Insomma, parliamo di circoli viziosi in cui i conflitti creano opportunità per la criminalità organizzata e i profitti derivanti a loro volta alimentano ulteriore violenza e instabilità.

Hub per traffici transcontinentali

Altro elemento chiave, secondo il report è il fatto che la regione ESA sia al centro di corridoi di traffici transcontinentali. Da e verso Dubai (per l’oro), l’Asia per i mercati di avorio e corno di rinoceronte, Europa, America Latina, Australia e il resto dell’Africa per la droga.

In particolare l’Africa meridionale sta affrontando un afflusso di traffico di cocaina, con porti e aeroporti sudafricani utilizzati per convogliare la cocaina dall’America Latina verso l’Africa o verso i redditizi mercati in Australia e, in alcuni casi, verso l’Europa.

Mentre l’eroina afghana è stata trafficata per decenni verso la costa dell’Africa orientale, diretta ai mercati internazionali. Questo, a sua volta, ha contribuito al consumo interno di eroina nella regione.

È noto che organizzazioni criminali nigeriane e congolesi, che spesso operano da centri come Johannesburg, coordinano la distribuzione regionale di droga e le frodi finanziarie, collegandosi anche alle reti della diaspora globale.

Oltre agli attori criminali locali, la regione, in diverse aree, ha dunque attratto una schiera di attori criminali internazionali. Come le reti provenienti da Cina, Pakistan e Iran che interagiscono con intermediari africani per il traffico di droga e il contrabbando di fauna selvatica.

Contrasto insufficiente

Le sfide per contrastare questo fenomeno sono enormi, scrivono gli autori del report.

Ad esempio, l’aeroporto internazionale di Bole in Etiopia, importante snodo per il contrabbando di prodotti estrattivi, fauna selvatica, esseri umani e droga, gestisce ogni anno oltre 24 milioni di passeggeri, 100mila voli, 50 milioni di bagagli e circa 226mila tonnellate di merci. Eppure, non dispone di sufficienti attrezzature di controllo, personale e cani antidroga.

Il porto sudafricano di Durban, noto per la sua inefficienza, la corruzione e il traffico di droga, gestisce circa il 60% del traffico container del Sudafrica: 2,9 milioni di unità all’anno. Solo una piccola parte di essi può essere facilmente scansionata o perquisita.
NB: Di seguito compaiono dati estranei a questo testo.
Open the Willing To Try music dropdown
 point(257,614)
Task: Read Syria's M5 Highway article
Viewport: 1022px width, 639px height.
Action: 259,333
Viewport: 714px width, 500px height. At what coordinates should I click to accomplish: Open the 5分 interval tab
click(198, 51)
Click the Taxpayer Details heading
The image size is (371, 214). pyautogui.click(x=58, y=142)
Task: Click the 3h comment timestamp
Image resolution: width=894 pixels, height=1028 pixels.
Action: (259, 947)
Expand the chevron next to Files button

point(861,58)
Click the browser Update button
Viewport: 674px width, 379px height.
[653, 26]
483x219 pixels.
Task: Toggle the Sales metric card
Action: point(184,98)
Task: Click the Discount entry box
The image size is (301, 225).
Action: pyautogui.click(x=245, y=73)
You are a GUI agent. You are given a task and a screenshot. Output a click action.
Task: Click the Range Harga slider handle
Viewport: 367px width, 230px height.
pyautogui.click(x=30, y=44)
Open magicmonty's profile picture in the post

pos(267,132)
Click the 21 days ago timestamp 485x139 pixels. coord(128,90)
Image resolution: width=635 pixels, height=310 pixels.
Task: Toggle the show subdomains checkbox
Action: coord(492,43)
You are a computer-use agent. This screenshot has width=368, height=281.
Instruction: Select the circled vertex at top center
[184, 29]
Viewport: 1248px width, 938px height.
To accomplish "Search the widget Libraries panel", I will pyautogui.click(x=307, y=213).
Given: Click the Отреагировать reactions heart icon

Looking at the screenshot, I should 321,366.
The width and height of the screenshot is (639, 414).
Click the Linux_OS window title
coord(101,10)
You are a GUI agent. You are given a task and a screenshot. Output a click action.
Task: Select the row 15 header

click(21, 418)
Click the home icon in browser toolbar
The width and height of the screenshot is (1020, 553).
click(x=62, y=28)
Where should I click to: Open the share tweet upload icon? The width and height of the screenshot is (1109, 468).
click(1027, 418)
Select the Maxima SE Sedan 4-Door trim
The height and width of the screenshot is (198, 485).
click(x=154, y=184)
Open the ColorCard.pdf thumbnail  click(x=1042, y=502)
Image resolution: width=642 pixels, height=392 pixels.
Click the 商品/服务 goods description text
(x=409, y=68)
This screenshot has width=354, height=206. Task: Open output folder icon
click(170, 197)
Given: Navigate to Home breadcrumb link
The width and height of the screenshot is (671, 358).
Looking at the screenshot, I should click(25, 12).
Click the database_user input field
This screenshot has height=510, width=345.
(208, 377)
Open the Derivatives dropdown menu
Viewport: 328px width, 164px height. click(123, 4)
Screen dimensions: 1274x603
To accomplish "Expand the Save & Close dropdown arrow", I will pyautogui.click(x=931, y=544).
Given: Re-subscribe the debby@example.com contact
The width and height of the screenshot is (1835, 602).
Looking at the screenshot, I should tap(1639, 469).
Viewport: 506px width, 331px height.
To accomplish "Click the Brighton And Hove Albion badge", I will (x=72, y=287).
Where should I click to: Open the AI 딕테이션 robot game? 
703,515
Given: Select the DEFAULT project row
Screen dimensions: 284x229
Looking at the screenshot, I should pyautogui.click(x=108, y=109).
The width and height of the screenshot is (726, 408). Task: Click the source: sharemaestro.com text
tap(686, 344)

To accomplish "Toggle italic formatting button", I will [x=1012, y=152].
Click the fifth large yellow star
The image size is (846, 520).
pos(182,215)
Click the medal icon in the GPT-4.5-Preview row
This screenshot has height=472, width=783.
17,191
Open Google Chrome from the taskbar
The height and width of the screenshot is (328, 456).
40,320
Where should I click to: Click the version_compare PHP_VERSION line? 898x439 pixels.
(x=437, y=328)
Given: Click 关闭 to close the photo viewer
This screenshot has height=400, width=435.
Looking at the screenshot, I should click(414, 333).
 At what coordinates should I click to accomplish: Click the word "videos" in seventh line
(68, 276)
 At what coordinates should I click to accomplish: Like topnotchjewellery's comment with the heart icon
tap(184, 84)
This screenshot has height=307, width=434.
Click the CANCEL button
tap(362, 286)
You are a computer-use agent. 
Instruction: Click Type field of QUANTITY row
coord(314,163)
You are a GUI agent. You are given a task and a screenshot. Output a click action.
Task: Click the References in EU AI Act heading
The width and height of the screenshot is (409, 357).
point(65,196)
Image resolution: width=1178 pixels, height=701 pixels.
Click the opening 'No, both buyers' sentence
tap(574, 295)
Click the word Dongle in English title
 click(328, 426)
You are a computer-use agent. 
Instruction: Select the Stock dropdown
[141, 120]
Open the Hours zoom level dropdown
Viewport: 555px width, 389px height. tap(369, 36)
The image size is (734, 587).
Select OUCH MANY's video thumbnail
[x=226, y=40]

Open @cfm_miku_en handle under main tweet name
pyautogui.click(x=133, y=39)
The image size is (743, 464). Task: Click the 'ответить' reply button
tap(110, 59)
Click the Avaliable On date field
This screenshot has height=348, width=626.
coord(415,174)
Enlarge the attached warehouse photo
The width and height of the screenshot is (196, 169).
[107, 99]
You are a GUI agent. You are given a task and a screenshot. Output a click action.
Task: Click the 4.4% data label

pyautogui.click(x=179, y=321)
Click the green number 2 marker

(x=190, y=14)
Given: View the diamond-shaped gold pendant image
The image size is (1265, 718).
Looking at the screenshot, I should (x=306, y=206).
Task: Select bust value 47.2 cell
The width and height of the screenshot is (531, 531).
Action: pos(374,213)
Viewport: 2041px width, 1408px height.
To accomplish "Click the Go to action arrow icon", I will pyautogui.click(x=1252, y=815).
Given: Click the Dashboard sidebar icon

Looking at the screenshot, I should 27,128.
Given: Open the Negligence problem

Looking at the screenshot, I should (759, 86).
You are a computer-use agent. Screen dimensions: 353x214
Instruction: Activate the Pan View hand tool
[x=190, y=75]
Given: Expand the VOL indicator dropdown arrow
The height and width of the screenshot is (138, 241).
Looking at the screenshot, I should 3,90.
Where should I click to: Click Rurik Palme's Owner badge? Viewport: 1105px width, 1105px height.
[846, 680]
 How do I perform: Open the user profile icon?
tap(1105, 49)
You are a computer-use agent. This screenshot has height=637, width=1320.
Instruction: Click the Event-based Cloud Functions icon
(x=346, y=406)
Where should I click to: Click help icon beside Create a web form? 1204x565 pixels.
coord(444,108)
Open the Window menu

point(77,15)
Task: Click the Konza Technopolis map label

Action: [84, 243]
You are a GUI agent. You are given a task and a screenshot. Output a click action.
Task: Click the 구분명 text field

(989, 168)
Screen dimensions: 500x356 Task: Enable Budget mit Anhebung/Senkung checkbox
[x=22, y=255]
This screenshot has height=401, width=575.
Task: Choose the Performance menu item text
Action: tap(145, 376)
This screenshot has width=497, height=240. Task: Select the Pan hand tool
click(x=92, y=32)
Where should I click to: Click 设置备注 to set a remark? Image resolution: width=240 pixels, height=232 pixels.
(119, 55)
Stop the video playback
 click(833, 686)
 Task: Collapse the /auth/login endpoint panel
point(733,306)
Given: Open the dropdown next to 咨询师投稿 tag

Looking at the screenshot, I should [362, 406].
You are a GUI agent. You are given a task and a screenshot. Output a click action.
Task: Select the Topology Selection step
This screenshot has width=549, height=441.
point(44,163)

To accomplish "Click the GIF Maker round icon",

Africa orientale in maglia nera

Questo report conferma e analizza i dati dell’indice ENACT, uno strumento che misura e valuta i livelli di criminalità organizzata nel continente. Secondo tale parametro (dati relativi al 2023) l’Africa orientale è la regione con il punteggio più alto del continente per la criminalità complessiva (5,88), seguita dall’Africa occidentale (5,44).

Inoltre, si colloca tra le prime cinque regioni al mondo per criminalità organizzata.

In quell’elenco è risultato il Kenya quello con la media più alta in termini di criminalità (7,02) e una media di resilienza inferiore (5,33). Al quarto posto su 54 paesi del continente e, a livello mondiale, al 16° posto su 194 e questo nonostante questo paese sia dotato di quadri normativi e istituzionali per affrontare la criminalità organizzata.